# Task statement
Use the entries below and reproduce exactly the lines from the one containing "#The Arles (231, 956)" down to the one containing "Orenda Calculator (20, 2485)", both of them included.

# Stored data
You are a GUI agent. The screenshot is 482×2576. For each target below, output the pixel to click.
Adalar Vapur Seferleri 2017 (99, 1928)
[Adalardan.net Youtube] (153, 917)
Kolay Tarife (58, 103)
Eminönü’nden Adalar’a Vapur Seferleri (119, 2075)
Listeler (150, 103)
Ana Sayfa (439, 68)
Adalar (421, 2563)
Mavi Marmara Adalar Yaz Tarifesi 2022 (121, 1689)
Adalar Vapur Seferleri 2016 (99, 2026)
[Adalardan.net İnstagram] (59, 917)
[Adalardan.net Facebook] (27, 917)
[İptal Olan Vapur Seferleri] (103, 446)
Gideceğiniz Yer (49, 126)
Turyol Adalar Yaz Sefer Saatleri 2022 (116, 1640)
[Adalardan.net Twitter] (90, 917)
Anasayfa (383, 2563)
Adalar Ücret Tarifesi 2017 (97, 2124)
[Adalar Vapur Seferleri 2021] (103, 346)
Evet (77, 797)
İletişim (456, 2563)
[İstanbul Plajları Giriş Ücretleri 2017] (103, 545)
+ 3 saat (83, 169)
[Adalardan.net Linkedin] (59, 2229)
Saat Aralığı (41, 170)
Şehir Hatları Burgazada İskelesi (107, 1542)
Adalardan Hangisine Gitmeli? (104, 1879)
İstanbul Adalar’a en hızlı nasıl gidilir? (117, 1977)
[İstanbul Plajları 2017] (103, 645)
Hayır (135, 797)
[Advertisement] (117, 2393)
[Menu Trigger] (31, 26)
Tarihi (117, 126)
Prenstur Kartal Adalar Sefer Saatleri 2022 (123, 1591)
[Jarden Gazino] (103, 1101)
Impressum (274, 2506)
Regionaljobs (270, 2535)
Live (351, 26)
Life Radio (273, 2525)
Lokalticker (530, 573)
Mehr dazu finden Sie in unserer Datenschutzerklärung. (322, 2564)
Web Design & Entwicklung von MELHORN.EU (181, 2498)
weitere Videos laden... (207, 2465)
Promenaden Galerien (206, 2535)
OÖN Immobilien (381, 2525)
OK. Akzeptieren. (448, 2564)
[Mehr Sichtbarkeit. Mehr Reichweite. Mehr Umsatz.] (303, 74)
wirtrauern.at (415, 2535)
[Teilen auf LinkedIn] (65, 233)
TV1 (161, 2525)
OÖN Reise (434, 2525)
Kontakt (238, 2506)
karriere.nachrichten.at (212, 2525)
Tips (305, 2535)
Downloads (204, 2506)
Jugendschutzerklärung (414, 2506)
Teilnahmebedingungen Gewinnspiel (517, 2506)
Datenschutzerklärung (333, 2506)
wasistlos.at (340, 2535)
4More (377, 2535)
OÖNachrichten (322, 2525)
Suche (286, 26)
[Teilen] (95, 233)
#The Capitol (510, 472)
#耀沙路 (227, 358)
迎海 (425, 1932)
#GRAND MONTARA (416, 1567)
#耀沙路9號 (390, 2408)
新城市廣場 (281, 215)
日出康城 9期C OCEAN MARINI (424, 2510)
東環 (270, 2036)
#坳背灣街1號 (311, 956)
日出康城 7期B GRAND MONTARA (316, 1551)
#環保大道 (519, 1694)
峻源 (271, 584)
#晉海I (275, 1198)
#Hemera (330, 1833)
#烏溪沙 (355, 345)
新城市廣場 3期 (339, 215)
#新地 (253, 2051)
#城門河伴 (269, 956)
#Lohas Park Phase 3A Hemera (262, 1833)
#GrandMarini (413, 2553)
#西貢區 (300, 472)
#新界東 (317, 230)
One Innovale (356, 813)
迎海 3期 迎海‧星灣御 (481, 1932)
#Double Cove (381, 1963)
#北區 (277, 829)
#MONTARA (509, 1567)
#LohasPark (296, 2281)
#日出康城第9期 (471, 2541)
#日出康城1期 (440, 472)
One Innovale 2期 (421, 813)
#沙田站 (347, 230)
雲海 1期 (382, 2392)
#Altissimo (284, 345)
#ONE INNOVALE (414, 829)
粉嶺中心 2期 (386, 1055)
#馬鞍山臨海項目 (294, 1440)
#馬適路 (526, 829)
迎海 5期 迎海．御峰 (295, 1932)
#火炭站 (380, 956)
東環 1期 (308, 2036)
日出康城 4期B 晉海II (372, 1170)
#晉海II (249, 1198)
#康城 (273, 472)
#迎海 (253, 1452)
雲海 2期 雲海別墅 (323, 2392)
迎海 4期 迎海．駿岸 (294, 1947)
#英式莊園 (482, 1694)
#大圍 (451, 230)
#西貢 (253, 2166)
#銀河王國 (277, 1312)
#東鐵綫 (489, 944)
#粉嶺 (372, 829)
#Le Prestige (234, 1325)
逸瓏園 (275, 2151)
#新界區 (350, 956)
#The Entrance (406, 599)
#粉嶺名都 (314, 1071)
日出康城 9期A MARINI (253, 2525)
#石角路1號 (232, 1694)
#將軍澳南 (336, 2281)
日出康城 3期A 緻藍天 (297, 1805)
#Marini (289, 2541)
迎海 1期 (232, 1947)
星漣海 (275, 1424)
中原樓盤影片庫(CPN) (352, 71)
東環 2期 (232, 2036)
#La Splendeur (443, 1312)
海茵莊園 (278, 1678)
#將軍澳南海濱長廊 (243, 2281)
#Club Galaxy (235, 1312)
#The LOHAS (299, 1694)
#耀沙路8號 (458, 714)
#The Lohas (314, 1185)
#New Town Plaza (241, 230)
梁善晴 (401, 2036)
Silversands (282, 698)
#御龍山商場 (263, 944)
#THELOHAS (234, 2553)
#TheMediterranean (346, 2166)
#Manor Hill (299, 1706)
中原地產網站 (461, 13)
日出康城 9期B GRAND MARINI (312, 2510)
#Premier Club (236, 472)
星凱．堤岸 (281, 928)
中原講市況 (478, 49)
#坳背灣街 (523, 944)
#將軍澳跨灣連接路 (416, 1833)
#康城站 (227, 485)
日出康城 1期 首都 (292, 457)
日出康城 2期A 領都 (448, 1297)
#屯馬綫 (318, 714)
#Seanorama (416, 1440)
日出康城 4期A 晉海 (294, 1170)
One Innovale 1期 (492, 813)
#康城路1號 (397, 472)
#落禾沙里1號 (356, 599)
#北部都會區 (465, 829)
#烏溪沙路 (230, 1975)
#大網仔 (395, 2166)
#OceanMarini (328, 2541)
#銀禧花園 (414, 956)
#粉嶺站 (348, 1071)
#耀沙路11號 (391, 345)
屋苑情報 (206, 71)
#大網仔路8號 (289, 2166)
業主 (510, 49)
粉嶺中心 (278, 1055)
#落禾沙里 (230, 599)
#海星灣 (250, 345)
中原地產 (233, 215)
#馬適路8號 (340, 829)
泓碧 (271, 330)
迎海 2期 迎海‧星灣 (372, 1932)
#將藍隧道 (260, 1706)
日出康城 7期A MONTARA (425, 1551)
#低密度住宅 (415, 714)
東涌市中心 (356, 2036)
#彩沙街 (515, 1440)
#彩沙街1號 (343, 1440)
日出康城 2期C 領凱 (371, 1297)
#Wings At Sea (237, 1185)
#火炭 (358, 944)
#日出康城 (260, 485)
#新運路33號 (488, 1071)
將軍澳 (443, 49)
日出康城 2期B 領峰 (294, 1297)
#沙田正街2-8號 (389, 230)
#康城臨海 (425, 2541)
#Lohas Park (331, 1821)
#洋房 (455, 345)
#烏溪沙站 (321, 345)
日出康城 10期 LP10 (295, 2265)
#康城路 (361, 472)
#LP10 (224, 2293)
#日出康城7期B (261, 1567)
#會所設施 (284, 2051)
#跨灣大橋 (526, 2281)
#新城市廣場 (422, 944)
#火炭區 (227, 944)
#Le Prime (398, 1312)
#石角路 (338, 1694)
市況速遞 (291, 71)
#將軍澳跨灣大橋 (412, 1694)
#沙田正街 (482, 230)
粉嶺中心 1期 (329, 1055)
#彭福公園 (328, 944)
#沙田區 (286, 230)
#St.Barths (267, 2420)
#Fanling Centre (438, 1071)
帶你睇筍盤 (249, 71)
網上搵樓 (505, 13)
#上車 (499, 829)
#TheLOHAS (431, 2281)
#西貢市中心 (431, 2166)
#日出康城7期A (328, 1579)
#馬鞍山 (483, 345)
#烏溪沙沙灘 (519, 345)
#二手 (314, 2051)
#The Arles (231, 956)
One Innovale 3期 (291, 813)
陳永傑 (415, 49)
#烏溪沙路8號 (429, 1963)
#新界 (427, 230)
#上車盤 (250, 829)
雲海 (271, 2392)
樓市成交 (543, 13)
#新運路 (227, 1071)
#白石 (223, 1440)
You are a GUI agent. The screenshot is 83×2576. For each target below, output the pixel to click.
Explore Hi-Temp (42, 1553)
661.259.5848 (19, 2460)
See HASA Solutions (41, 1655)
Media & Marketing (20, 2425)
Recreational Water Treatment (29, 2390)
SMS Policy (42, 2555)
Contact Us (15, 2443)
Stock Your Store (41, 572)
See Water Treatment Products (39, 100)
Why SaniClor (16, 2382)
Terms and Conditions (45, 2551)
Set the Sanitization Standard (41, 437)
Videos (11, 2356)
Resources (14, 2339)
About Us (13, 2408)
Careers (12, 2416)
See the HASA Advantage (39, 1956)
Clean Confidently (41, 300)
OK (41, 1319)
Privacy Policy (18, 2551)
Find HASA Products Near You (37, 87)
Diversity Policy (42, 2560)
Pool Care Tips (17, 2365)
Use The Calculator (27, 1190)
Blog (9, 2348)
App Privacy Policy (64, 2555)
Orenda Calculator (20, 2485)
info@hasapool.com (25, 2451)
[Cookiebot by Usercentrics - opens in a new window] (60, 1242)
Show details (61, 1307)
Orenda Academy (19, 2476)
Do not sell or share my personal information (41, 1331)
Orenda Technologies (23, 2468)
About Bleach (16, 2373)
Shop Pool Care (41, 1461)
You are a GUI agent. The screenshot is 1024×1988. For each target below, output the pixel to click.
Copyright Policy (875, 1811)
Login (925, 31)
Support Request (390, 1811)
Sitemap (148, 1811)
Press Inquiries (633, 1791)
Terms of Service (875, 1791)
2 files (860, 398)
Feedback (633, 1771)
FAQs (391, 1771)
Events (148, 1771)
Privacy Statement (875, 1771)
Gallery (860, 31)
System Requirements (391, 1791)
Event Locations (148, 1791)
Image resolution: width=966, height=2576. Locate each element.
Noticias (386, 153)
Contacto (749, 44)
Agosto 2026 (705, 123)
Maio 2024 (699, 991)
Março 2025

# Result of the task
#The Arles (231, 956)
One Innovale 3期 (291, 813)
陳永傑 (415, 49)
#烏溪沙路8號 (429, 1963)
#新界 (427, 230)
#上車盤 (250, 829)
雲海 (271, 2392)
樓市成交 (543, 13)
#新運路 (227, 1071)
#白石 (223, 1440)
You are a GUI agent. The screenshot is 83×2576. For each target below, output the pixel to click.
Explore Hi-Temp (42, 1553)
661.259.5848 (19, 2460)
See HASA Solutions (41, 1655)
Media & Marketing (20, 2425)
Recreational Water Treatment (29, 2390)
SMS Policy (42, 2555)
Contact Us (15, 2443)
Stock Your Store (41, 572)
See Water Treatment Products (39, 100)
Why SaniClor (16, 2382)
Terms and Conditions (45, 2551)
Set the Sanitization Standard (41, 437)
Videos (11, 2356)
Resources (14, 2339)
About Us (13, 2408)
Careers (12, 2416)
See the HASA Advantage (39, 1956)
Clean Confidently (41, 300)
OK (41, 1319)
Privacy Policy (18, 2551)
Find HASA Products Near You (37, 87)
Diversity Policy (42, 2560)
Pool Care Tips (17, 2365)
Use The Calculator (27, 1190)
Blog (9, 2348)
App Privacy Policy (64, 2555)
Orenda Calculator (20, 2485)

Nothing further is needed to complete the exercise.